一応、顔には出してなかった筈なんだけどな……。
「大丈夫です! 昨日の疲れが抜けてないのかもしれませんねっ」
心配させたくなくて、適当な言い訳を口にしてしまった。普通の人ならこれで誤魔化せる。でも、この王家の人達は違った。
「嘘だな。訳を聞こう」
「嘘ね。お姉様に話してみなさい」
「そんなんじゃ僕達は誤魔化せないよ? なんでも言って良いんだよ」
「みんなうるさいぞ! リアーナ! ここで話し難いなら、他の所に行こう」
みんな私を心配して顔を覗き込んでいる。その瞳は、表面だけ取り繕っている偽物なんかじゃなく、本当に心から心配している瞳だと分かった。だって、偽物の瞳なら散々見てきたから……。
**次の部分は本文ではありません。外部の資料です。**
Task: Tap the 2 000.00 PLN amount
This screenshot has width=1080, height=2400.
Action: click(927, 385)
「あれ……おかしいな……なんで涙が止まらないんだろっっ」
私は思わず涙を流してしまった。どこからともなく溢れ出る濁流がどんなに我慢しても止まらないのだ。
その瞬間――私は暖かい毛布に包まれた。
後ろでミリアお姉様が抱きしめてくれて、左右ではハロルドとミカエルお兄様が頭を撫でてくれていた。
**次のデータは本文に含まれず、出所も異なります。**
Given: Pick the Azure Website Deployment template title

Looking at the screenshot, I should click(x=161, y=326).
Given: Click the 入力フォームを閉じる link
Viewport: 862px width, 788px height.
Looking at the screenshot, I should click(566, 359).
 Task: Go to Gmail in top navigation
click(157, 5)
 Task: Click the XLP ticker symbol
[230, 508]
前ではグレイテスト王が膝をついて私の両手を握り、目線を下げてこう言った。
「わし達はお前の味方だ。なんでも言ってごらん」
子供の頃から言って欲しかった言葉。
抱きしめて欲しいと願った欲望。
この人達は、それを全部くれた。
「火傷の痕が恥ずがじくてっっ、みんなが嗤われたらどうじようっ、てっっ」
私は泣きじゃくりながらも全力で言いたい事を伝えた。
そんなみっともない私に、みんなは柔らかな表情を崩す事なく聞いてくれたのだ。
「これはお前を形作る化粧だ。これがあるから、今のお前がおる。賢く、優しく、逞しいお前の勲章だ。決して、恥ずかしいものではない。わしの国で、お前を嗤う者など居りはせん。そんな国作り、先祖の頃からしておらんからな!」
「本当に?」
「ああ、本当だとも。今夜、それを証明してやる」
「だな! 絶対楽しいパーティーになるぞ!」
「おめかし、しなきゃね!」
「きっと綺麗だね」
「姉貴、もしかして……またリアーナに女装させる気なのか!?」
「あ~、本当に面倒だわ……」
「馬鹿息子だと思っていたが、これほどとはな」
「これが弟だと思うと恥ずかしい」
「なにー! 俺は可笑しな事なんて言ってねえぞ!」
「はいはい」
「お前が次男で良かったわい」
「ハロルドはほっとこうねリアーナちゃん」
「ふふ、みんな仲良いですね」
「「……笑った!」」
私が思わず笑ってしまうと、みんなも自然と笑顔を見せてくれる。こんな素敵な家族の一員になれたら、どんなに嬉しいかと、心から思った。